On vous voit plus sur les écrans actuellement, alors que vous aviez arrêté un temps de tourner. Est-ce un réel retour ou de beaux rôles qui se sont succédé ?
C'est tout à fait ça : de beaux rôles qui se sont succédé. Si je ne trouve pas d'autres beaux rôles, je ne vais pas faire de film. Je n'ai plus envie de tourner un truc rien que pour gagner de l'argent, et d'être de mauvaise humeur toute la journée. J'ai envie de sortir de chez moi avec de l'enthousiasme, avec le plaisir d'aller faire quelque chose que j'ai envie de faire.
La Mostra de Venise vous a remis en septembre dernier un Lion d'or pour l'ensemble de votre carrière. Vous avez reçu en février un César pour "Monsieur Ibrahim et les fleurs du Coran". Etes-vous heureux de cette reconnaissance ?

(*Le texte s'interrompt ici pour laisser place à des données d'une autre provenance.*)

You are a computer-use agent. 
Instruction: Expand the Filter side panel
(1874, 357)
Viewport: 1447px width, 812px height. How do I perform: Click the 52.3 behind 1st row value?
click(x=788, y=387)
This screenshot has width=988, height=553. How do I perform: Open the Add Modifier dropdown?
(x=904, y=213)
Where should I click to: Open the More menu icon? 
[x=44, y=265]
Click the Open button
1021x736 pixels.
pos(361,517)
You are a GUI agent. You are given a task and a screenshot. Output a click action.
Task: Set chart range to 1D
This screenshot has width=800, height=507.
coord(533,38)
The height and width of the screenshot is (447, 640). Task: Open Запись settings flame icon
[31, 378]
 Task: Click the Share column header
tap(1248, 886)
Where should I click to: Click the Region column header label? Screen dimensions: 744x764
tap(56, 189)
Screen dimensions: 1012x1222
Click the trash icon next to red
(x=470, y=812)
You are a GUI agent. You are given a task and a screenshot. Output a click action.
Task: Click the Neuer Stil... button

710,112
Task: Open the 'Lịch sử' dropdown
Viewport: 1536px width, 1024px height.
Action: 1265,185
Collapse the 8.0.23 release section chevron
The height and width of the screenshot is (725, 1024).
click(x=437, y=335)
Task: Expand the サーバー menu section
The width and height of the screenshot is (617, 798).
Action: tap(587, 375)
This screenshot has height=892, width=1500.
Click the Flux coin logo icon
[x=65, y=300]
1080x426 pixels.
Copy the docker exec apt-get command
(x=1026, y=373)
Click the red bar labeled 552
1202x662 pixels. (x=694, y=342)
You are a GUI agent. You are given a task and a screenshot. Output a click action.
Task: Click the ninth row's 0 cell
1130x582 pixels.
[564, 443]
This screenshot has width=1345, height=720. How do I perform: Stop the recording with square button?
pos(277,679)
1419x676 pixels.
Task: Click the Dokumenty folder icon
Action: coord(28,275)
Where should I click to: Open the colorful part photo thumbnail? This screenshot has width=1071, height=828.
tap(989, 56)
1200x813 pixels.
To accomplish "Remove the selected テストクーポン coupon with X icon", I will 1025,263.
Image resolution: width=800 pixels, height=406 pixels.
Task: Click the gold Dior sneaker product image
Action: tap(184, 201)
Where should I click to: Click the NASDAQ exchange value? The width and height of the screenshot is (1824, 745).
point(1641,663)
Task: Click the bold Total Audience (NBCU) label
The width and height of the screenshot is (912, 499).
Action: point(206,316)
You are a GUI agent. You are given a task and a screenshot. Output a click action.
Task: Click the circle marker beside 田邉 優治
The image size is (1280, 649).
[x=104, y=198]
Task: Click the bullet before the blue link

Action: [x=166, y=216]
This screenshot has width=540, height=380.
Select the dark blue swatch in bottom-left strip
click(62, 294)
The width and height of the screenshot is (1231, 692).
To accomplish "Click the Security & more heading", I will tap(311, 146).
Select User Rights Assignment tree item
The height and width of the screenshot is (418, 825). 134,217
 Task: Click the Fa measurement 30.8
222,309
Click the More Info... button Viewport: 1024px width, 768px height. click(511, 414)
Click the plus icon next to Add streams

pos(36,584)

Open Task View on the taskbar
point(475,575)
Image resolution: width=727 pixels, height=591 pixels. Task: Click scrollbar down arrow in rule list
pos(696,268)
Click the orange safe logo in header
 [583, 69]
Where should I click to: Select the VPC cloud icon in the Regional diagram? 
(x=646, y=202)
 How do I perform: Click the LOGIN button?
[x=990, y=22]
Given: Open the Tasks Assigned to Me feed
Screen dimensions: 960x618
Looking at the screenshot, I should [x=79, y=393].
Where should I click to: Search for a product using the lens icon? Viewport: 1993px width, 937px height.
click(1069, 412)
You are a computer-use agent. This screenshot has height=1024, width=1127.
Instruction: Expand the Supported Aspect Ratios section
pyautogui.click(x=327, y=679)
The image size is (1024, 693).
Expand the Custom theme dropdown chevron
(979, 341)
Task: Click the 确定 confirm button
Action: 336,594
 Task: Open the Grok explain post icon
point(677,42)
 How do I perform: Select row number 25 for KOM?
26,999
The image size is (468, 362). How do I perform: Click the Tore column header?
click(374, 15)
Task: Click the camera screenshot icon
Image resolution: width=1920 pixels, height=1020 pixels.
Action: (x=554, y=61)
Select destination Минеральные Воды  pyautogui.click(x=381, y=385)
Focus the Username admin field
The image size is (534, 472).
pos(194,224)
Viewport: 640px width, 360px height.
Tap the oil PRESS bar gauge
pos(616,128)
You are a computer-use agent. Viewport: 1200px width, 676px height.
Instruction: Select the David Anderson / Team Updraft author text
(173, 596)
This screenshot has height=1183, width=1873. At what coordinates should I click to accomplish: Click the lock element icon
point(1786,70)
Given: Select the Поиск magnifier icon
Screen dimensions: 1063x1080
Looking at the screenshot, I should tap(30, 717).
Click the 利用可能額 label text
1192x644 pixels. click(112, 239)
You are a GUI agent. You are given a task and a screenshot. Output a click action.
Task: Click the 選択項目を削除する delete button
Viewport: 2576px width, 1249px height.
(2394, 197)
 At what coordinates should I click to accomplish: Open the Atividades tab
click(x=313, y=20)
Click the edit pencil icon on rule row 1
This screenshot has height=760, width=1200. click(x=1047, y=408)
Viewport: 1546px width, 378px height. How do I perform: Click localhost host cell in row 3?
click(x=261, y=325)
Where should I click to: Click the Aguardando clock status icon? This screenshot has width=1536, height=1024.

Oui, naturellement. A mon âge, quand on reçoit trop d'hommages, on commence à penser que la mort approche... Cette année, j'en ai eu deux ou trois pour ma carrière : L'American Film Institute m'a honoré et m'a remis un prix très important là-bas. Et demain, je pars à Ténérife, parce qu'il y a un festival du film et on m'honore aussi. C'est l'âge, ça fait 51 ans que je fais ce métier, alors c'est normal... Ils ont lu ça dans les biographies, et se sont dit, on va l'honorer cette année.